What is needed
The lines to print are the one containing "日本史講義 縄文時代から弥生時代へ (388, 1969)" and every line after it through the end of the entries below. Print them exactly and nothing else.

Stored data
- - - - -

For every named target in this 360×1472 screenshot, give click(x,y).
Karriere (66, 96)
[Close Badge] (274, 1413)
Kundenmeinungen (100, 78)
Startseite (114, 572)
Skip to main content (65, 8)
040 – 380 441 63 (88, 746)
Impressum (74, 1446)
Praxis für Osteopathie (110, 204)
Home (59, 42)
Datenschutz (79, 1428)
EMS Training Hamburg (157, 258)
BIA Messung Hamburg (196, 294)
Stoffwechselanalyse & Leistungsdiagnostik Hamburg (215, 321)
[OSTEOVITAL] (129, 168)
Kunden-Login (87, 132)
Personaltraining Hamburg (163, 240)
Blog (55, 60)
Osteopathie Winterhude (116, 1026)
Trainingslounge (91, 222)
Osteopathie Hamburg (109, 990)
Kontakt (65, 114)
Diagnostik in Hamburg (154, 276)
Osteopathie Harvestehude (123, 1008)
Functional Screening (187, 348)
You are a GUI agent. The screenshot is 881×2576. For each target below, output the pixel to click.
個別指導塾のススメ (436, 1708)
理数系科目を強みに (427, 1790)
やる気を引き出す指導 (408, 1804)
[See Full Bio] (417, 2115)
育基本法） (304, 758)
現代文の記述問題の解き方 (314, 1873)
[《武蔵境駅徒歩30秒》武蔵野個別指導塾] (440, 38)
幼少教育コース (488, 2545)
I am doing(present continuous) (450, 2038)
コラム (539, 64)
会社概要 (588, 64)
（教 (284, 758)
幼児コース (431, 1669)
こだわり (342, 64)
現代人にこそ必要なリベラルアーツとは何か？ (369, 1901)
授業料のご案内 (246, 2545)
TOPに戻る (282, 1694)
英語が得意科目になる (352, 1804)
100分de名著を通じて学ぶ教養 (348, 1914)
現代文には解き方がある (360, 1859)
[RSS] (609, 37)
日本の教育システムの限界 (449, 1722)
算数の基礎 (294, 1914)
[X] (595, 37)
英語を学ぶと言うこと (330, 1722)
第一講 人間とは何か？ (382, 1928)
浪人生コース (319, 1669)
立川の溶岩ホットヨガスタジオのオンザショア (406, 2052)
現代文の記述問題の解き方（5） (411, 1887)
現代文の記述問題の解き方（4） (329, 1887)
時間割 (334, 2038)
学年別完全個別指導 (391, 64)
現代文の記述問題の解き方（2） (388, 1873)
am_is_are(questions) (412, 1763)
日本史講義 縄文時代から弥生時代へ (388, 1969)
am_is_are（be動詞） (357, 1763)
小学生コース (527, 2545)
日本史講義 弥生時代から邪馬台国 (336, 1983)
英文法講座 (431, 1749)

- - - - -

Final answer
日本史講義 縄文時代から弥生時代へ (388, 1969)
am_is_are（be動詞） (357, 1763)
小学生コース (527, 2545)
日本史講義 弥生時代から邪馬台国 (336, 1983)
英文法講座 (431, 1749)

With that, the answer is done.